But the frogs had me hooked. I read and read and constantly polished their enclosure and they finally bred on me.

All I am saying, is you gotta give people a chance.

I find it wrong to assume that all our fellow humans that are not in the hobby would let their frogs die in a week.

Some will, some won't. I'm sure some do right now on this very board even if they are aware of the special needs of our frogs..


----------



## VicSkimmr (Jan 24, 2006)

There was once this movie called Finding Nemo. It was a kids movie that warns about the destructive tendencies of the saltwater aquarium industry. In it a clownfish is captured and placed in an aquarium where the other fish have major issues. The moral of the movie was quite clearly that buying saltwater fish for your aquarium is destroying our reef systems and an immoral activity.

And what happened after the movie was released? All of the Mom's and Dad's went out to buy their kids a Nemo and Dory to put in their goldfish bowls and they quite nearly wiped out decades of effort in captive breeding clownfish.



The bottom line is that the only way to be truly successful at breeding frogs is to have a diverse collection and to sell to enthusiasts, and unfortunately you'll be pitted against a literal juggernaut of the industry. Not to mention this board houses essentially all of the dart frog enthusiasts in your area and this thread is already alienating yourself from them. Buying a shy frog with almost no demand in bulk and expecting to make bank off of selling the froglets to pet stores is naive to the extreme. It just isn't going to work. We're just trying to save you some frustration here. Keep the frogs as a hobbyist and sell the froglets as they come. If you try to make this into a huge operation from the get-go it won't end well.


----------



## ChRoMiS (Aug 19, 2013)

I get what your saying with nemos, however it was "advertised for kids" of course they are not gonna take it seriously and act as adults about it, they are kids. 
Its not the best way to raise awareness by using a kids cartoon with colorfull fish. 
and I am sure awareness was not their primary concern either when making this movie...

I don't know why everyone is alienating me as you say. 
Frankly I can choose the frog I want to breed. even if its low demand.
I like vents, I'd do a colony setup for them. just for the sake of the colony setup.
(AS I AM NOT BREEDING DART FROGS FOR PROFIT)

And if I choose to sell a couple to pet shops I know would care well for them as they are run by hobbyists just like us.
What is the problem with that?

There are no big Pet Shop like petco or whatever around here. Its moslty small locally owned pet shops that are run by someone just as passionate about herps than you and I.

Besides, I never said I wanted to make 10 000$ a month selling frogs.

I wont have tads from the start and you guys all know it takes time for a frog to morph so what is the problem. If I schedule everything corretly I shouldn't have any problems.
I don't plan on raising a hundred tads a time. maybe 10 to 20 at a time.
As I said, I'll give them away to hobbyists if they don't sell.
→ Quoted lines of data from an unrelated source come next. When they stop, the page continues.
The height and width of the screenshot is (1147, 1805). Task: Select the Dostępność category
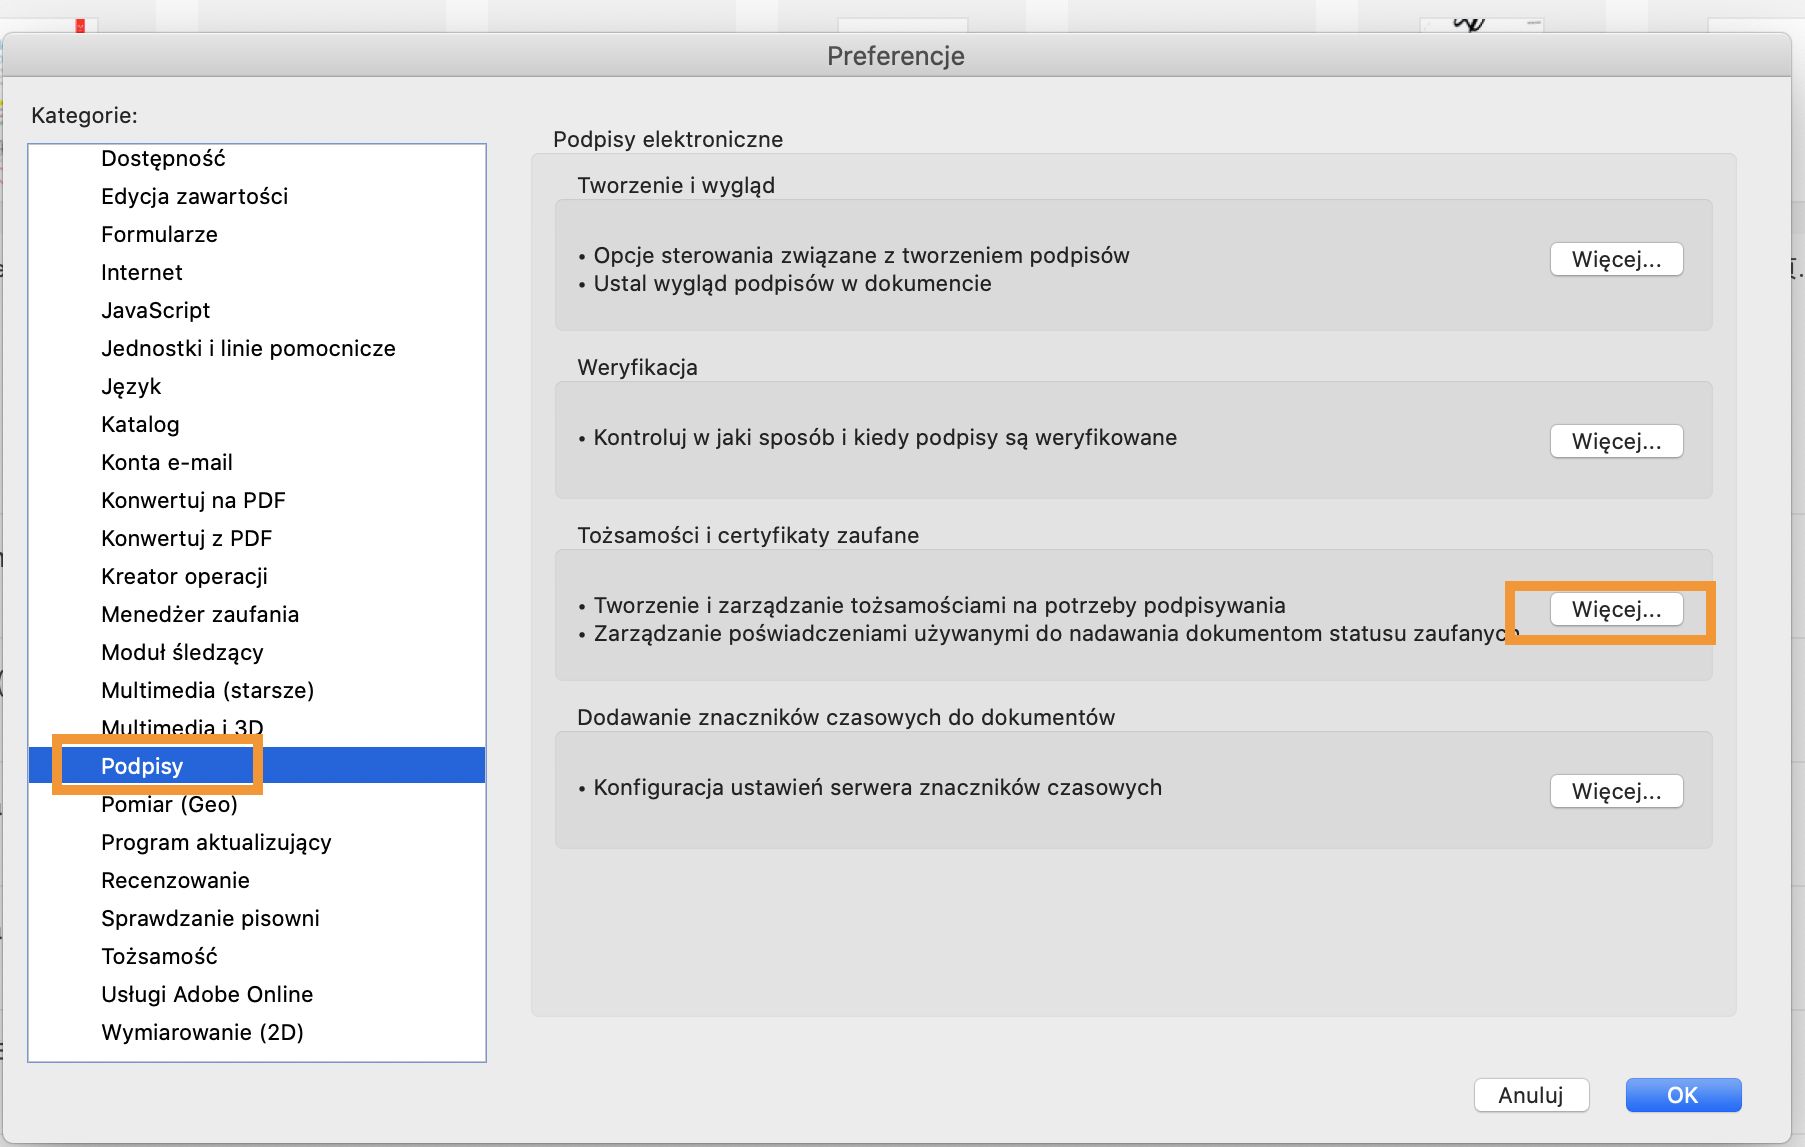pos(163,159)
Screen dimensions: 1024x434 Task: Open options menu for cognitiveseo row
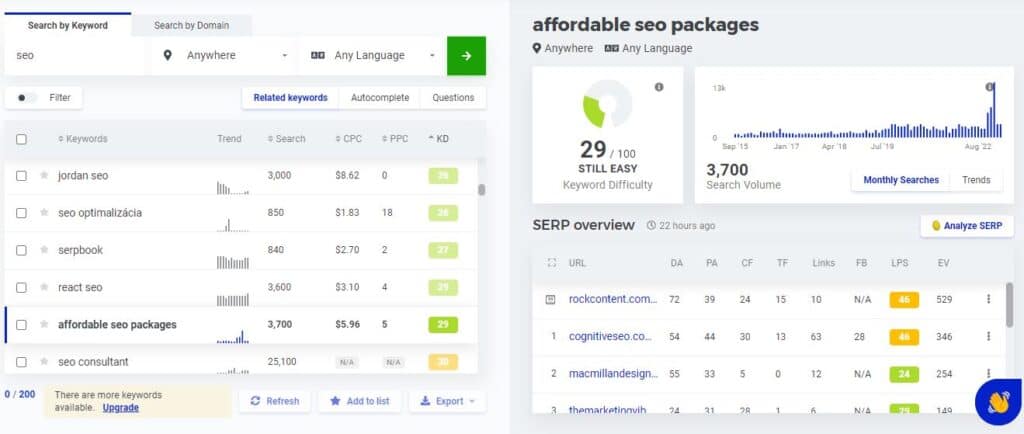[988, 336]
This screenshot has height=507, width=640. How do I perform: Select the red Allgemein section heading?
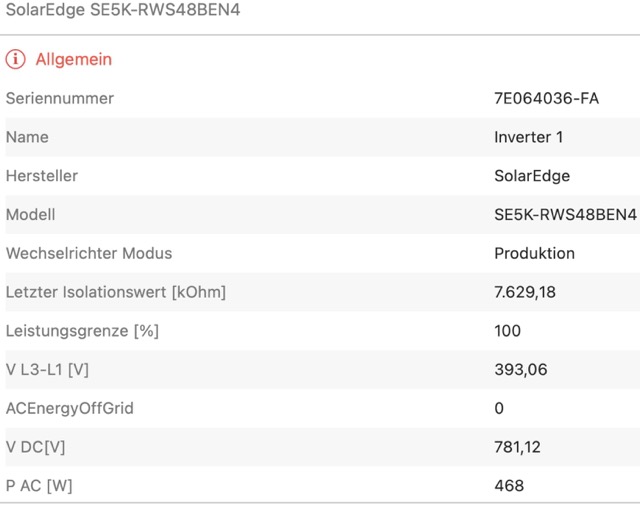coord(74,59)

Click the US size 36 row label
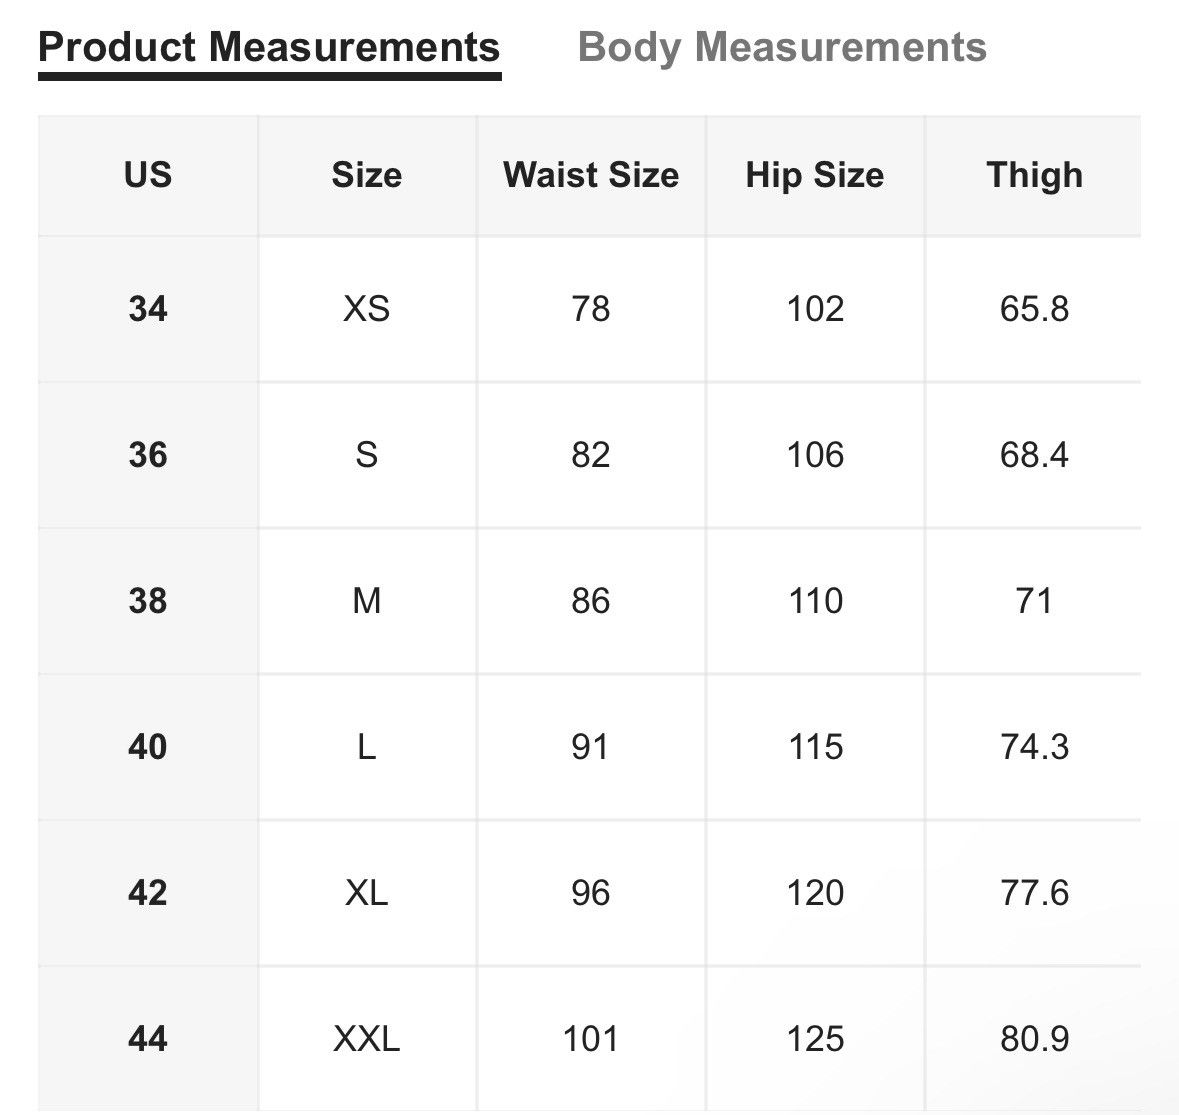point(148,455)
All I said is I wanted a beginners frog that runs for fairly cheap to introduce to the hobby to the region I am in. There aren't that many froggers around here. The french canadian dart frog community is virtually inexistant.
Most french canadians don't even speak english so seeing them on boards like these is fairly rare..

Once people are aware that dart frogs exist, all the other more expensive, more delicate species can be introduced...
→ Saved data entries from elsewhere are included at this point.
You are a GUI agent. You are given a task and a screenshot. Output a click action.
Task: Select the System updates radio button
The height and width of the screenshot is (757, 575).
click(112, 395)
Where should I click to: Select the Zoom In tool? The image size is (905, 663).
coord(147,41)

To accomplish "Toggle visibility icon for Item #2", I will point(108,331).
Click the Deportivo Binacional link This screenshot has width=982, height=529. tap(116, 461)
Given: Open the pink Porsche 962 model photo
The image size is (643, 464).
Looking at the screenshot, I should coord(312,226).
I am sure I'd be able to sell 20 frogs to 4 million something people.
At least 20 people will be interested by my 20$ frogs.

Why am I considered evil, is beyond me.


----------



## mfsidore (Oct 10, 2012)

"It just isn't going to work"
And if your wrong and it works, then who is the fool? Just leave him be. Why do we choose tics, auratus, or leucs to keep? Because we want to
Let him do the same, just leave him be. He created this thread to get some advice or tips on how to run his project and now he's being beat upon on how he's stupid to try this and why it's wrong. We should be Honored that this guy is coming to us for help, he could be doing this without asking and messing a lot of things up. Good luck ChRoMiS.
Mike


----------



## Reef_Haven (Jan 19, 2011)

I wonder if the OP is aware of Canadart
You may get a totally different perspective and advise from fellow Canadians.
I think most people here believe they are trying to save you and the frogs some grief. Nothing wrong with pointing out the flaws in your plan and trying to direct you to a plan that might be more doable.


----------



## mfsidore (Oct 10, 2012)

Reef_Haven said:


> I wonder if the OP is aware of Canadart
> You may get a totally different perspective and advise from fellow Canadians.
> I think most people here believe they are trying to save you and the frogs some grief. Nothing wrong with pointing out the flaws in your plan and trying to direct you to a plan that might be more doable.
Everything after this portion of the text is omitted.